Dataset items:
--------------------------------

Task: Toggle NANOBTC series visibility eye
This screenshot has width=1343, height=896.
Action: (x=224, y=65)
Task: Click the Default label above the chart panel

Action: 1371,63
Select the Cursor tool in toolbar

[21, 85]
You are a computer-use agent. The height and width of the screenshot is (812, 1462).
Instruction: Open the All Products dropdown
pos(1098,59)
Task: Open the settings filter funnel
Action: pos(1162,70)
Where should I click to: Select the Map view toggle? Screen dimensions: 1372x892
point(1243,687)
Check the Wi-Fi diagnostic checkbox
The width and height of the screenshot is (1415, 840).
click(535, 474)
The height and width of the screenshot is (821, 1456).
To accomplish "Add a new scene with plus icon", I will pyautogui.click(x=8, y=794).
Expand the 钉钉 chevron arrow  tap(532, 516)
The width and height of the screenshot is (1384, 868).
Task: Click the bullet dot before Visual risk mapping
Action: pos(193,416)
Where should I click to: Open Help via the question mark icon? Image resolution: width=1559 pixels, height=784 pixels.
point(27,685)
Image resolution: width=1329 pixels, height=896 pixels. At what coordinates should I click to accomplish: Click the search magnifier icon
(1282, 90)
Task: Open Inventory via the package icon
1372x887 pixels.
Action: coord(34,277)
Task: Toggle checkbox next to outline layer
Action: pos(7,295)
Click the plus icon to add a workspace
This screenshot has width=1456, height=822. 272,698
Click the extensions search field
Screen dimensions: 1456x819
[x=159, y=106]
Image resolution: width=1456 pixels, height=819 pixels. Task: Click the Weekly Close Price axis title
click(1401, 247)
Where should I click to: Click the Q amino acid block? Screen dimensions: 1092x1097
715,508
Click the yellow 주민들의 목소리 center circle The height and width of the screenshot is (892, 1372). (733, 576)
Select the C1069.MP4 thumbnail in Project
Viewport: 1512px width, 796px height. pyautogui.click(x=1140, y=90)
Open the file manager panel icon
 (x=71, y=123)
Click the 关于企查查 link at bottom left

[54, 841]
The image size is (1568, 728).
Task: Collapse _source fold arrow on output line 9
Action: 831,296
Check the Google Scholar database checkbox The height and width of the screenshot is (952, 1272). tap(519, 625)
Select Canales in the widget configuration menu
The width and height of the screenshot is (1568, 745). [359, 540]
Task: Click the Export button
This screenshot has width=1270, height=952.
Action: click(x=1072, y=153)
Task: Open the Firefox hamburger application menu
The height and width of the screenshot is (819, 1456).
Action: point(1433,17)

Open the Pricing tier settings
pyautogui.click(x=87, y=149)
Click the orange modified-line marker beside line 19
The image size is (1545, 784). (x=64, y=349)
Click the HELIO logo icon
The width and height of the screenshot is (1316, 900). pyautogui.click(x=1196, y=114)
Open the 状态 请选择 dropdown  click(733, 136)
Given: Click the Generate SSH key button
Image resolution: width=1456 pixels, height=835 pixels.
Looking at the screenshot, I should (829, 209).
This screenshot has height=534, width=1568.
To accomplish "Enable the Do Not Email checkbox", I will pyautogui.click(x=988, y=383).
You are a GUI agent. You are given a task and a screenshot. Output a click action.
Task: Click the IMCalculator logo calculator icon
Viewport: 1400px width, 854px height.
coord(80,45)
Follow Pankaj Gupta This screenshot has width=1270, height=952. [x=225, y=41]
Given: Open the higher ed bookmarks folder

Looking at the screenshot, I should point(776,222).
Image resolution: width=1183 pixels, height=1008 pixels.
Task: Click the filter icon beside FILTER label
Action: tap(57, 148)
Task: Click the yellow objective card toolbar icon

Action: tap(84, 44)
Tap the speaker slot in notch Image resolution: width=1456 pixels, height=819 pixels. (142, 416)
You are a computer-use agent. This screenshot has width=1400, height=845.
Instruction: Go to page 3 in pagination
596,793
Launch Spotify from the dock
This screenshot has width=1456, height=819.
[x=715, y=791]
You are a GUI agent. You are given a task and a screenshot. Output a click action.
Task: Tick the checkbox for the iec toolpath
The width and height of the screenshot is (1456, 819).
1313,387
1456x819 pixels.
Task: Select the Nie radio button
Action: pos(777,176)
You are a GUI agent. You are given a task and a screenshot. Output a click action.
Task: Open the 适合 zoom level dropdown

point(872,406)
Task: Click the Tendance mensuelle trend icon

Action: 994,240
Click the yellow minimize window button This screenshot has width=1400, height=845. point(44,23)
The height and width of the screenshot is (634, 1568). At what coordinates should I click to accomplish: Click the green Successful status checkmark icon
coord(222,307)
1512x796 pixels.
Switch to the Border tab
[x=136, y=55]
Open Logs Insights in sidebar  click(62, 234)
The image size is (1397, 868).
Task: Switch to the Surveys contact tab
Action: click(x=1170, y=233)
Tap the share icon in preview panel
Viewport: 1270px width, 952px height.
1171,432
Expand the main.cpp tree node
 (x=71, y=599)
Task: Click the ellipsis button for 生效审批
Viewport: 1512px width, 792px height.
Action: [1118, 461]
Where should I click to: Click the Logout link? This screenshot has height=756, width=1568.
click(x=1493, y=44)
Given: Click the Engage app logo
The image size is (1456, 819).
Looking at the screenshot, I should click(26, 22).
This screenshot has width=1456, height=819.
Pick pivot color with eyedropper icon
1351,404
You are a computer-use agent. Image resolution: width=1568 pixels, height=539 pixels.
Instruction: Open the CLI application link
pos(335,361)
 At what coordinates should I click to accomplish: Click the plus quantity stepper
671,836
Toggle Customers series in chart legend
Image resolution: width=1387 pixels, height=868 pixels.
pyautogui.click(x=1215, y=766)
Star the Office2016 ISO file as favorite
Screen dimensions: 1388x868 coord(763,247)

--------------------------------

- TRY IT
Pull out every line of the entries that includes the word "will".

- RESULT
To accomplish "Add a new scene with plus icon", I will pyautogui.click(x=8, y=794).
To accomplish "Enable the Do Not Email checkbox", I will pyautogui.click(x=988, y=383).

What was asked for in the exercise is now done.